Schostakowitsch plante seine „Lady Macbeth von Mzensk“ als tragisch-satirische Oper; sie sollte der erste Teil einer Trilogie über „die Lage der Frauen in verschiedenen Epochen der russischen Geschichte“ sein. Das Werk hatte zunächst großen Erfolg, bis Stalin es faktisch verbieten ließ und der berüchtigte Artikel „Chaos statt Musik“ 1936 in der Prawda erschien, der den Beginn einer beispiellosen Kampagne gegen den Komponisten einleitete. Nach Stalins Tod kam die Oper auch wieder auf die Spielpläne, wobei sich seit 1979 die ursprüngliche Fassung, die auch in Bremen gespielt wurde, gegenüber der Überarbeitung „Katerina Ismailowa“ von 1963 zu Recht durchgesetzt hat.
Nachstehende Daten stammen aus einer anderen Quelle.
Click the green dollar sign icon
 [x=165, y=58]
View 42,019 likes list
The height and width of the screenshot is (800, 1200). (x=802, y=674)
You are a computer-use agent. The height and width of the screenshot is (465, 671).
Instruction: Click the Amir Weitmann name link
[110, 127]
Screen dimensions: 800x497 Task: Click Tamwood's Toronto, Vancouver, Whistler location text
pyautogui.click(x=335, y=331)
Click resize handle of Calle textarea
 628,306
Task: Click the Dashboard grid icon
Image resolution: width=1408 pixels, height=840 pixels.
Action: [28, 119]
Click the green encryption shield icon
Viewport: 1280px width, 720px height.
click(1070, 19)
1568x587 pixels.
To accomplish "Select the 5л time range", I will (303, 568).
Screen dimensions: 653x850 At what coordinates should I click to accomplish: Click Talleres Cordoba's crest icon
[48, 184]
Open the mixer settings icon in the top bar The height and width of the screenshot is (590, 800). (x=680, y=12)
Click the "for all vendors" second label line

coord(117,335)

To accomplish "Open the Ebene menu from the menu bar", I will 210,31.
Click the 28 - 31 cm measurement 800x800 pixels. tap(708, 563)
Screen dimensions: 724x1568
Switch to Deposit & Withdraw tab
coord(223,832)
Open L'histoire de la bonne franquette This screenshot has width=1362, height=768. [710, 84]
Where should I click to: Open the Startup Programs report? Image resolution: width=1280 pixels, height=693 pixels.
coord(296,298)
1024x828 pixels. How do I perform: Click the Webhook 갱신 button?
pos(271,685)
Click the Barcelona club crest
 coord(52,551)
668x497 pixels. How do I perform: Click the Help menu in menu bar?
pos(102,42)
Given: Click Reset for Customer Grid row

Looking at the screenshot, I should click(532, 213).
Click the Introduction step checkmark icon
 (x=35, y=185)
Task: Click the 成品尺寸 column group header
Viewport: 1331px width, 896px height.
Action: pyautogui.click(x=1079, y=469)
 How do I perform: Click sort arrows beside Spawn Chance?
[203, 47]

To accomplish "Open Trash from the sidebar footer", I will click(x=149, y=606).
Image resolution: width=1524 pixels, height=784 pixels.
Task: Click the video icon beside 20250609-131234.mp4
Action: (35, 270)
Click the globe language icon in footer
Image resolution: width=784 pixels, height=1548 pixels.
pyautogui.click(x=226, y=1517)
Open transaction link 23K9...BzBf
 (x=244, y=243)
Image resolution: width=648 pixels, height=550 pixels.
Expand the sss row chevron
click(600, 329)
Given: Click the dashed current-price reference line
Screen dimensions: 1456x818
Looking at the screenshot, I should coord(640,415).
Armin Petras arbeitet in seiner insgesamt dem Werk angemessenen Regie in zwei Ebenen: Das Bühnenportal ist in gleichgroße Hälften geteilt. In der oberen werden auf eine Leinwand Videos, Fotos und Texte (von Nadja Tolokonnikowa, der Begründerin der Band Pussy Riot) projiziert, in der unteren sind mittels Drehbühne die verschiedenen Spielräume zu sehen. Die Fotos zeigen Ansichten der Industriestadt Norilsk, einem der kältesten Orte der Welt, wo die Regie die Handlung verortet hat. Die Videos von Rebecca Riedel verdoppeln das Geschehen oft in Großaufnahme oder zeigen Dinge, die auf der eigentlichen Bühne nicht zu sehen sind. Gleichwohl – es ist oft zu viel des Guten und lenkt von der durchweg spannenden Personenführung ab. Die Bühnenbilder von Susanne Schuboth sind sehr unterschiedlich und wechseln sehr häufig. Da gibt es die spießig, überladene Wohnstube, in der später auch die Hochzeitsfeier stattfindet.

Daneben gibt es die schäbigen Umkleideräume der Arbeiter, in denen die brutale Vergewaltigung der Köchin (Hanna Plaß, die auch ein tieftrauriges Solo mit Akkordeon beisteuert) stattfindet, sowie den kalt-weiß gekachelten Waschraum, in dem Katerina und Sergej es treiben, einschließlich der „Zigarette danach“. Eine Außenansicht zeigt Schneeflocken, eine Feuerstelle, ein allegorisches Kinder-Tanzpaar (Adelina Mazakow und Michael Nuss) und eine gelbe Mülltonne, in der der ermordete Sinowi entsorgt wird. Am Schluss im Gefangenenlager verschwindet die Leinwand und gibt den Blick auf einen Turm frei, von welchem sich Katerina in den Tod stürzt und Sergejs neue Geliebte Sonjetka (Ulrike Mayer) mitreißt.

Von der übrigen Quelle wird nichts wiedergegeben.